10-Point Septic System Inspection
By Amanda Furmage-Deck
Replacing a septic system can cost thousands of dollars. In fact, a new septic system costs an average of $15,000 in the United States. Therefore, when it’s time for your next septic system inspection, choose an experienced engineer. Consider hiring Greg Mayfield and the highly trained experts at Southern Water and Soil, Inc.
Mayfield—a past Florida Department of Health septic tank inspector—has the solid science, educational, and career experience necessary to do the job right the first time. Southern Water and Soil will perform an extensive 10-point inspection to ensure each aspect of your septic system is working properly.
The SWS 10-Point Septic System Inspection:
Depth of Lid- A typical septic tank lid is buried less than a foot below the surface, right below the top of the soil. However, due to certain factors, lids are sometimes buried deeper than one foot, which can result in extra digging and locating charges—more money coming out of your pocket. In order to cut these costs, SWS will help you consider installing a riser or elevated access cover to make your septic tank more accessible in the future.
Condition of Lid- The septic tank lid plays a crucial role in the maintaining the health of your wastewater system. If the lid is damaged, dirt, rocks, and other foreign matter can enter the tank and cause significant harm to your system—even potential collapse.
Size of the Opening- SWS will inspect the size of the large main opening to your septic tank. If the opening is not large enough to provide adequate access, then a thorough inspection may not be able to be performed.

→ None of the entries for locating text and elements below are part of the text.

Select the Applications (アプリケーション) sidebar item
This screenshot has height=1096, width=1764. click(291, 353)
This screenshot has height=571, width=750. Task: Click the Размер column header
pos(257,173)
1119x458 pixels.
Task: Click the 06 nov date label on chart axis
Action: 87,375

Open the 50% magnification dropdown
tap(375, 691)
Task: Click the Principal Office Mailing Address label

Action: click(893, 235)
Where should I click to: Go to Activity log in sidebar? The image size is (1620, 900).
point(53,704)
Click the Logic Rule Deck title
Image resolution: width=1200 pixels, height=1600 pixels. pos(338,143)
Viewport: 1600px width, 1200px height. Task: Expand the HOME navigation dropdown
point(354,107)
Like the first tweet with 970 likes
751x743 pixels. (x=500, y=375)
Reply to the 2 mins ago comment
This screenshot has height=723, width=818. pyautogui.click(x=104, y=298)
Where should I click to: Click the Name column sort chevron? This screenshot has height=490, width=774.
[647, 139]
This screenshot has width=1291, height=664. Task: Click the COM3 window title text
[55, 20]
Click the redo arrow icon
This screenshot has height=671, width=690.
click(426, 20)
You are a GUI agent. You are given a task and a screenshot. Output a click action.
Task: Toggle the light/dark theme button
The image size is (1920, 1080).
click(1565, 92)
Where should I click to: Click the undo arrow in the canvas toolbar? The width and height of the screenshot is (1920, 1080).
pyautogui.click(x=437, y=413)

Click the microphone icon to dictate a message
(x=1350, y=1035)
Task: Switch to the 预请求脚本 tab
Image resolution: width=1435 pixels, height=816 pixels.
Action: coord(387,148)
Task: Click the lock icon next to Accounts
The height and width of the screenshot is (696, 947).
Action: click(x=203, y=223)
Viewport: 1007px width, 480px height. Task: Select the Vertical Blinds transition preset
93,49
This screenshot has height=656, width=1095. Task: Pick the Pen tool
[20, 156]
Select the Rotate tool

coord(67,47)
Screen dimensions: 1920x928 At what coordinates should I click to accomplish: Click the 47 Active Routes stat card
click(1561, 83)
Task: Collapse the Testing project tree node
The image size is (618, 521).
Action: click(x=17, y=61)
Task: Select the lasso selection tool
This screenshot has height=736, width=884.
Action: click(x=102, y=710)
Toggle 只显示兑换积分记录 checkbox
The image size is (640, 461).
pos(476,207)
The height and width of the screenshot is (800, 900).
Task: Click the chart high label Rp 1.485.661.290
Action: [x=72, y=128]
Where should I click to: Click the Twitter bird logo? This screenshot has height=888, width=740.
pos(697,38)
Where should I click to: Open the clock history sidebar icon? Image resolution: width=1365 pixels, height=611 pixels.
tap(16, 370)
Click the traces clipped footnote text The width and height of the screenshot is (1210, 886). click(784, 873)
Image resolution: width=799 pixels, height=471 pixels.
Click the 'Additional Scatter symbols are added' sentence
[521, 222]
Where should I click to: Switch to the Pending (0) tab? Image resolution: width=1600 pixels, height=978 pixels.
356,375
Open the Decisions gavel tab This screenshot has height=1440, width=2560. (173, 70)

Scum Blanket Depth- The scum blanket is the accumulation of floatable solids in your septic tank, which includes oil and grease. If the scum layer is too thick, these solids can potentially exit the tank and enter the drain field. If your septic tank’s scum blanket level exceeds 6” in depth, SWS will advise you to increase your tank pumping frequency.
Sludge Depth- The sludge layer within your septic tank consists of heavy, sinking solids. Like the scum blanket, thick sludge layers can damage your entire septic system. If your septic tank’s sludge level exceeds 10” in depth, SWS will advise you to increase your tank pumping frequency.
Water Run Back from Drain Field- SWS will observe the amount of water flow into your drain field. If water from the drain field reenters the septic tank, further investigation must be performed by the inspectors as this is an indication of a damaged drain field.
Water Flow from House/Building- During the inspection, the SWS team will ask you to flush a toilet to ensure water from your house/building is flowing to the septic tank unimpeded. Slow flow can indicate a clog.
Sewage Over Drain Field- If sewage is rising onto the surface of your lawn, you may be experiencing an oversaturated drain field. This will result in a more in-depth investigation of your septic system.
Inlet Baffle- The inlet baffle connects household plumbing lines to your septic tank and directs sewage downward below the liquid level. If the inlet baffle is damaged, the liquid layer may become disrupted, allowing solids to enter the drain field.
Outlet Baffle- The outlet baffle connects the septic tank to the drain field. If the outlet baffle is damaged, scum and sludge may enter the drain field.